» Assignment
Return only the number of lines in the data below where the word "Account" appears.
Entries shown section start
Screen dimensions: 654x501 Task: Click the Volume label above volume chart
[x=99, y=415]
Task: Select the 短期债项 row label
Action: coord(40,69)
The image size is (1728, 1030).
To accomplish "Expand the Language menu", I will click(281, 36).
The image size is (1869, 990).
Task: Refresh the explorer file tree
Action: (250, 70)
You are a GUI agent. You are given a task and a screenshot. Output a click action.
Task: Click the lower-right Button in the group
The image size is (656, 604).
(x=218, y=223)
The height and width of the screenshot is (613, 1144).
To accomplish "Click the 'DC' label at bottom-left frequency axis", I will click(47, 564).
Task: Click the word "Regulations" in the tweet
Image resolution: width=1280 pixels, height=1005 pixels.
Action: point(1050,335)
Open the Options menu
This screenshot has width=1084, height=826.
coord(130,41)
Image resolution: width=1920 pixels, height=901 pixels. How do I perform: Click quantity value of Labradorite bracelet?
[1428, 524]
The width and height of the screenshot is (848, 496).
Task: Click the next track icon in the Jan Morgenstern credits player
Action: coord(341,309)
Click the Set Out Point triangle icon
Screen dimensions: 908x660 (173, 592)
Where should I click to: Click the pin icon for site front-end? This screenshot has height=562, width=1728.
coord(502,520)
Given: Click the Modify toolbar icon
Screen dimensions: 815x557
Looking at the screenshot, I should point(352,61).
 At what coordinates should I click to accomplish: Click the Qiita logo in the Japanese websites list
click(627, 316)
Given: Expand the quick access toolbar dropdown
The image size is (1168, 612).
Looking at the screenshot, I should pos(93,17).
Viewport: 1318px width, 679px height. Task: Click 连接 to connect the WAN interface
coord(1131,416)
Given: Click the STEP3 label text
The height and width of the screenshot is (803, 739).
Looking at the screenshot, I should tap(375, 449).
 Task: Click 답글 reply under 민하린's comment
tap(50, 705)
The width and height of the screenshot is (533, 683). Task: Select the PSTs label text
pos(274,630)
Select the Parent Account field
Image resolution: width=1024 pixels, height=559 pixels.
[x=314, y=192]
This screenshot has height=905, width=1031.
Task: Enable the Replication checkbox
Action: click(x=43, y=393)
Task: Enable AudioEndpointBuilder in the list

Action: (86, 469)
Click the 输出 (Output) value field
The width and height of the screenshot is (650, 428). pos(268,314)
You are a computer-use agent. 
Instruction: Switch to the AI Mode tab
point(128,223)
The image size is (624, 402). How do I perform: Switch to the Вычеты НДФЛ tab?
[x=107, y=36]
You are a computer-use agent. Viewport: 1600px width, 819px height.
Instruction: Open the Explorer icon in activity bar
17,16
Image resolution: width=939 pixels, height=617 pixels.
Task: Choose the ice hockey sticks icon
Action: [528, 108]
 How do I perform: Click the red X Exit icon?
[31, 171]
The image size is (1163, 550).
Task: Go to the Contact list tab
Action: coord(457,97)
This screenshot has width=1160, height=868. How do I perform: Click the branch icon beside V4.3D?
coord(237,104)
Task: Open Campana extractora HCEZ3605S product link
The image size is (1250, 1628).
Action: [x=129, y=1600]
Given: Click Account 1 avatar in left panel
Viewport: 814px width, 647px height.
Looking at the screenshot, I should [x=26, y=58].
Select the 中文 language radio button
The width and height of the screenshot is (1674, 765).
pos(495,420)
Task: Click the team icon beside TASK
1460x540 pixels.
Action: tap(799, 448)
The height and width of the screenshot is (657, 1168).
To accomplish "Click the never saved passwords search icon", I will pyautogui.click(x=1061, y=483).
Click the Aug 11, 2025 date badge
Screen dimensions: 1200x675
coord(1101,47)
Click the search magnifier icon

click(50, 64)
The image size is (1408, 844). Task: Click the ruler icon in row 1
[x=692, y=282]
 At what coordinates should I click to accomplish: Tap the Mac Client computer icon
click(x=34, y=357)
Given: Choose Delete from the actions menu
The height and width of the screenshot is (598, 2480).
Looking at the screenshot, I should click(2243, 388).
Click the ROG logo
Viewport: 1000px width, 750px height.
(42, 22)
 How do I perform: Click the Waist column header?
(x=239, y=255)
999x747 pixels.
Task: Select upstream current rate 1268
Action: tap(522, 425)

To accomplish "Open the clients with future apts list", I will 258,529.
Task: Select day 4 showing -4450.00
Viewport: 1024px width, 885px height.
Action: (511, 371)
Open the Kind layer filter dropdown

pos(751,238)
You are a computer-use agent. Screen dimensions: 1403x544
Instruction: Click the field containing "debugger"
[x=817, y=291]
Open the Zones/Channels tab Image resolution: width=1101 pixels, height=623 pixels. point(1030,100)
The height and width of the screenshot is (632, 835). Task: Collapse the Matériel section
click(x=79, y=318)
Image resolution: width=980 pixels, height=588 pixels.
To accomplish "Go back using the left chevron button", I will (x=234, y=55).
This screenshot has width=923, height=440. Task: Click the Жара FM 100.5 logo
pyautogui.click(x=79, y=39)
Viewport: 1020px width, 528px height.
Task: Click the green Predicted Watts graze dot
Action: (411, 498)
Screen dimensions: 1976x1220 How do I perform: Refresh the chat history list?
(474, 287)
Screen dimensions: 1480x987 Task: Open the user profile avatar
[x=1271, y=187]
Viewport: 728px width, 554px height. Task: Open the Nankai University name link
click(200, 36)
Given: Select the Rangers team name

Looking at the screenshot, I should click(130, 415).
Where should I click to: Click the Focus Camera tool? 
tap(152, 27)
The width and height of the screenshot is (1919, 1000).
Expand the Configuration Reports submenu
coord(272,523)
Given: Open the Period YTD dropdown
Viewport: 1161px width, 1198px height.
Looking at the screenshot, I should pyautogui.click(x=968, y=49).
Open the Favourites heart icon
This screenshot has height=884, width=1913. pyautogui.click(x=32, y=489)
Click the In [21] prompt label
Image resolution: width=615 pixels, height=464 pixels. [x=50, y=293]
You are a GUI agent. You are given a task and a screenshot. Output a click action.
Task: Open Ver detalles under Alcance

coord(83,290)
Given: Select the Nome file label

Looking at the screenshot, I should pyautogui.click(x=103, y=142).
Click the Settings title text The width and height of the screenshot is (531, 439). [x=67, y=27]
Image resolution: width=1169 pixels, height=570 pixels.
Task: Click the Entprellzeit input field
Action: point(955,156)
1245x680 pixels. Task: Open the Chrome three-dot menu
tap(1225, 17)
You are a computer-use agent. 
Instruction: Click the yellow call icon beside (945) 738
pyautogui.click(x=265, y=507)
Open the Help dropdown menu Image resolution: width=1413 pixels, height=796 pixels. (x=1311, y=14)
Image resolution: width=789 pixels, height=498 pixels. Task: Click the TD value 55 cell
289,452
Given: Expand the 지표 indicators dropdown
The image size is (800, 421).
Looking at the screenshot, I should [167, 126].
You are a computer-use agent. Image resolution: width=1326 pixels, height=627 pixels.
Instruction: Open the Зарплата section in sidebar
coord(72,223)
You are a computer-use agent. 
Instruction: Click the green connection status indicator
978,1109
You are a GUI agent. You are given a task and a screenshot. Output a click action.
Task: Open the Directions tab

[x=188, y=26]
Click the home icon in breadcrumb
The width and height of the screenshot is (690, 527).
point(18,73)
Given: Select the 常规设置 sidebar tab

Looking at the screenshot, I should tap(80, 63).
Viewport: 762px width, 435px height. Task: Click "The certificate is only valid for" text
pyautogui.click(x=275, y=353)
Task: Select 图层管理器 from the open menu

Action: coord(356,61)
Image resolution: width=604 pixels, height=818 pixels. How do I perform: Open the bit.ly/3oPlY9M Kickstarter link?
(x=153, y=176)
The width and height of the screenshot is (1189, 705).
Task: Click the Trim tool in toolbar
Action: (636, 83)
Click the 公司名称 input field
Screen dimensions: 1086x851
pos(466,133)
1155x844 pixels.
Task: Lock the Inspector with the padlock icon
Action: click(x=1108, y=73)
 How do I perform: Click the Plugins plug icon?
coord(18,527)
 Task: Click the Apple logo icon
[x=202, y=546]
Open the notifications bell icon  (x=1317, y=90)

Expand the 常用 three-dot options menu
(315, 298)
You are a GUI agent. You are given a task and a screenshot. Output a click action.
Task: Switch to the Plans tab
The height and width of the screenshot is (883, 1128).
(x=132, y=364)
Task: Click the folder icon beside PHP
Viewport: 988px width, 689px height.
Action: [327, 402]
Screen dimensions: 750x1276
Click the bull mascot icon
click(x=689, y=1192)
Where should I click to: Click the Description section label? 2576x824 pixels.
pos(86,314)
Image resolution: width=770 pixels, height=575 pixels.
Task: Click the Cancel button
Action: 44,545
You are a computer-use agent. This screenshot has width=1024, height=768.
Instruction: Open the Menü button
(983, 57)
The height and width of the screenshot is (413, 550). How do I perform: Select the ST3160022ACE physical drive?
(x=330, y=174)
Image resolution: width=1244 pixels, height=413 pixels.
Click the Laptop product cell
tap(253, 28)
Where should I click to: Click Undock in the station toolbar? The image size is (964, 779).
Entries shown section end
» Result for this exercise
2